The FTSE 100 ended its final session of 2008 with a gain of almost 1 per cent, climbing 41.49 points to 4,434.17 yesterday.
Volumes dwindled, with just 242 million shares changing hands during the reduced session before the new year. The benchmark has lost almost 31 per cent of its value over the past 12 months, the biggest loss since it was first constituted in the 1980s
The FTSE 250, on the other hand, ended in the red yesterday, losing 90.31 points to 6,360.85.
Weaker commodities prices – oil slipped back below $39 per barrel as demand concerns overshadowed the unrest in Gaza – prompted a round of profit-taking in the mining sector.
Vedanta Resources, down 7.21 per cent, or 47.5p, at 611.5p, was the hardest hit among the blue chips.
Eurasian Natural Resources Corporation, which had spent the previous two sessions at the top end of the FTSE 100 leader board, was lodged near the bottom of the index, nursing a loss of 2.73 per cent, or 9.25p, at 330p.
Randgold Resources – the best performing stock on the index this year – also succumbed as investors moved to bank recent gains. It closed down 1.47 per cent, or 44p, at 2,948p.

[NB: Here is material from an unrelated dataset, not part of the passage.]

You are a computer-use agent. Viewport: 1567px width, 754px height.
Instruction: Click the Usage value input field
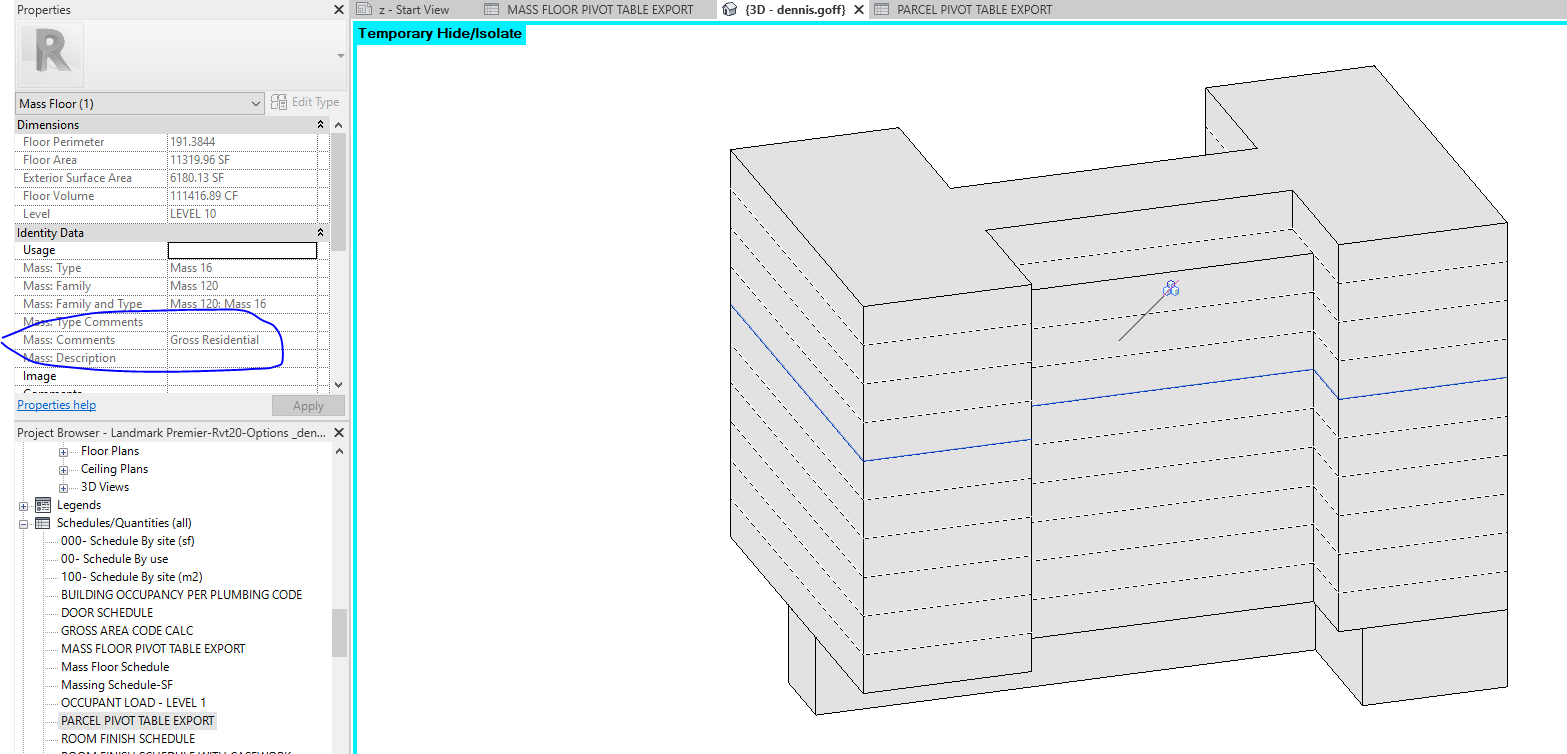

Rio Tinto bucked the trend, however, gaining 2.9 per cent, or 42p, to 1,490p. The miner rebounded as concern about its interests in Guinea subsided.
Elsewhere, FirstGroup swung to the top of the index, gaining 4.96 per cent, or 20.5p, to 434p, as transport groups celebrated the oil price weakness.
Bargain hunters pushed up a number of stocks, including Standard Chartered, which supplemented earlier gains to climb to 875p, up 4.92 per cent or 41p. Investors also moved in to capitalise on recent losses in 3i, the private equity group that closed at 272p, up 3.03 per cent or 8p, and Royal Bank of Scotland, which was up 2.49 per cent, or 1.2p, at 49.4p.
On the second tier, Aberdeen Asset Management surged to 119.5p, up 14.63 per cent, or 15.25p, after the company said it will acquire Credit Suisse's fund management arm in an all-share deal value at around £250m.
The deal, which will boost Aber-deen's funds under management to around £150bn, was welcomed by the market, with one analyst calling it "transformational".
"This is set to give the group inc-reased scale in its current markets and will be earnings-enhancing as soon as it is completed," the analyst added.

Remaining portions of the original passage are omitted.